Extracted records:
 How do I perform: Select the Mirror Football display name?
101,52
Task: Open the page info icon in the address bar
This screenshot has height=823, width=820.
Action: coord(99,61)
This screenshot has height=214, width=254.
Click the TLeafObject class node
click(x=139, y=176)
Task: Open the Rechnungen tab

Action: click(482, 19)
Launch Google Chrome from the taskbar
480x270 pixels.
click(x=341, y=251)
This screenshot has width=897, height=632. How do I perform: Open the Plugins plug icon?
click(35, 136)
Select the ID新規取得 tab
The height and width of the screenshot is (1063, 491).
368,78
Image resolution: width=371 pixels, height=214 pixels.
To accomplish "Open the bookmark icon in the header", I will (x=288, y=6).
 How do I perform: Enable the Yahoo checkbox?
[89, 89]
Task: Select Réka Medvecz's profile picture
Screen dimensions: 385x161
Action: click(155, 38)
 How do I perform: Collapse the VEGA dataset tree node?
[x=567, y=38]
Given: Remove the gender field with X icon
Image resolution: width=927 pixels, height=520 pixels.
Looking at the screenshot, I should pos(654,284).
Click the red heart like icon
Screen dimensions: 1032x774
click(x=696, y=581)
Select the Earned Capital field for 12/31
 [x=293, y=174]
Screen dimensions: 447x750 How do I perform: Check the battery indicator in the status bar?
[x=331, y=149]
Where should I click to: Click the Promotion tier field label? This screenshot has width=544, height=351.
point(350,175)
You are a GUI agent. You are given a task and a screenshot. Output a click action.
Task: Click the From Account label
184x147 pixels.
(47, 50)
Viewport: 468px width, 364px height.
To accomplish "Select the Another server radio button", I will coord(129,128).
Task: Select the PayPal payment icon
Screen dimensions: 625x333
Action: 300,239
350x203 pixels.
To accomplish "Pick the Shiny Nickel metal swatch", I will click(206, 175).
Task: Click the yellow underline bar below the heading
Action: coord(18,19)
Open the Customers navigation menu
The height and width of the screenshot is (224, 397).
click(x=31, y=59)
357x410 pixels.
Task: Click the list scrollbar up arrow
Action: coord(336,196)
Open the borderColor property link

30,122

ACTION ITEM:
Retype every entry, keeping each character as it was.

ANSWER TO THIS TASK:
 How do I perform: Select the Mirror Football display name?
101,52
Task: Open the page info icon in the address bar
This screenshot has height=823, width=820.
Action: coord(99,61)
This screenshot has height=214, width=254.
Click the TLeafObject class node
click(x=139, y=176)
Task: Open the Rechnungen tab

Action: click(482, 19)
Launch Google Chrome from the taskbar
480x270 pixels.
click(x=341, y=251)
This screenshot has width=897, height=632. How do I perform: Open the Plugins plug icon?
click(35, 136)
Select the ID新規取得 tab
The height and width of the screenshot is (1063, 491).
368,78
Image resolution: width=371 pixels, height=214 pixels.
To accomplish "Open the bookmark icon in the header", I will (x=288, y=6).
 How do I perform: Enable the Yahoo checkbox?
[89, 89]
Task: Select Réka Medvecz's profile picture
Screen dimensions: 385x161
Action: click(155, 38)
 How do I perform: Collapse the VEGA dataset tree node?
[x=567, y=38]
Given: Remove the gender field with X icon
Image resolution: width=927 pixels, height=520 pixels.
Looking at the screenshot, I should pos(654,284).
Click the red heart like icon
Screen dimensions: 1032x774
click(x=696, y=581)
Select the Earned Capital field for 12/31
 [x=293, y=174]
Screen dimensions: 447x750 How do I perform: Check the battery indicator in the status bar?
[x=331, y=149]
Where should I click to: Click the Promotion tier field label? This screenshot has width=544, height=351.
point(350,175)
You are a GUI agent. You are given a task and a screenshot. Output a click action.
Task: Click the From Account label
184x147 pixels.
(47, 50)
Viewport: 468px width, 364px height.
To accomplish "Select the Another server radio button", I will coord(129,128).
Task: Select the PayPal payment icon
Screen dimensions: 625x333
Action: 300,239
350x203 pixels.
To accomplish "Pick the Shiny Nickel metal swatch", I will click(206, 175).
Task: Click the yellow underline bar below the heading
Action: coord(18,19)
Open the Customers navigation menu
The height and width of the screenshot is (224, 397).
click(x=31, y=59)
357x410 pixels.
Task: Click the list scrollbar up arrow
Action: coord(336,196)
Open the borderColor property link

30,122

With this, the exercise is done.